Source document START

Shabbat Shalom with a Heart Healthy Dose of Torah – Bamidbar
Bamidbar – in the wilderness. We start a new book of the Torah this week. In English, it’s referred to as the “Book of Numbers.” Numbers, because counting the census of military-age men happens several times throughout the book. In Hebrew, it’s “in the wilderness.” Hebrew texts are known by the first significant word in the text. While English understandings of the Torah focus one’s attention on the census, the concept of beginning this book “in the wilderness” seems to hold greater significance than just being the book’s first significant word.
You’ve heard it, “it’s a jungle out there.” It is a jungle; wild, dangerous, and scary. However secure we are in the moment, we know that the entire world can change in five minutes. Too often, we judge our success or failure on how much we can collect and the length of the list counting our accomplishments. A catastrophic illness, devastating accident or injury, business failure, or failed relationship stops the world on a dime. What was moments before “terra firma” now feels like quicksand. The clear path to long-term security becomes opaqued by clouds of pain, doubt, and insecurity. From the security of knowing what path to walk to success, one now hides from the destructive forces hunting their next prey; we gingerly walk through the trees that arose overnight to block our way and our view.
For Biblical Israel, throughout this book, the people traversed the mountains and desert to arrive at the Jordan River. They went from the exhilaration of freedom in a new homeland back into the slavery that shackles their souls and keeps them from celebrating life. Just on the other side lay the “Land of Milk and Honey – the Promised Land.” We will read that their faith lacked the strength to move forward. We will read that the only path out of the wilderness requires the death of the enslaved soul – the soul of one raised to believe that the world lacked decency, security, opportunity, or any evidence that hope and faith brought blessings.
The wilderness can also be the realm of opportunity. In the jungle, there may not be a set path out. In the wilderness, one has the chance to wander. Yes, it can be scary and dangerous, but the inability to rely on “what has been” forces the wanderer to examine one’s life and life priorities. In the wilderness, one must intentionally seek and appreciate life’s blessings that too many simply take for granted. Perhaps how we got there was excruciatingly painful, but from that moment forward, we have the choice of how to renew and restore – perhaps in new ways if which we would never have thought to explore. However painful was what happened, we choose the direction of our next steps. In the wilderness, one must carve his/her/their own path never before traveled. No one ever said it would be easy or without pain, but it indeed can culminate in blessing. That said, we cannot ignore that even embarking on new and exciting opportunities can be scary. We have no idea whether we can navigate the new path until we begin the journey.

Source document END
Material shown START

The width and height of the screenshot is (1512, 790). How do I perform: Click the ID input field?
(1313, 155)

Material shown END
Material shown START

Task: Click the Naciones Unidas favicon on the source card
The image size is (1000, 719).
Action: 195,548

Material shown END

▸ Exercise brief
Extend the Torah commentary on Bamidbar and the wilderness, beginning right after its final sentence.

▸ Response to this task
Many of us face life transitions – some forced upon us, some by choice, and some – just because. Some of these changes are gut-wrenching, some exhilarating – and some are both simultaneously. As was the story of our Israelite ancestors and every people and culture experiencing slavery and oppression, even freedom leads us into the unknown – the wilderness. Whether we land there for the good or the painful, Torah informs our first steps into clearing a new path. “U’v’charta b’chayim – always choose life.”
I say to those sharing that they are dying of an illness that they are not. They are living with the disease, and death will happen when it does. Choose to live every moment that you can. To those embarking on a beautiful journey, I remind them not to get lost in the exuberance – pay attention to each step along the way. Choose to experience the value of living. I admonish those having suffered a significant loss or setback to remember that each breath is sacred. With each one we take, we can choose how we seek not to get lost in what happened. We decide how to regroup and celebrate forging a path towards all that can be. Choose to live and not to exist.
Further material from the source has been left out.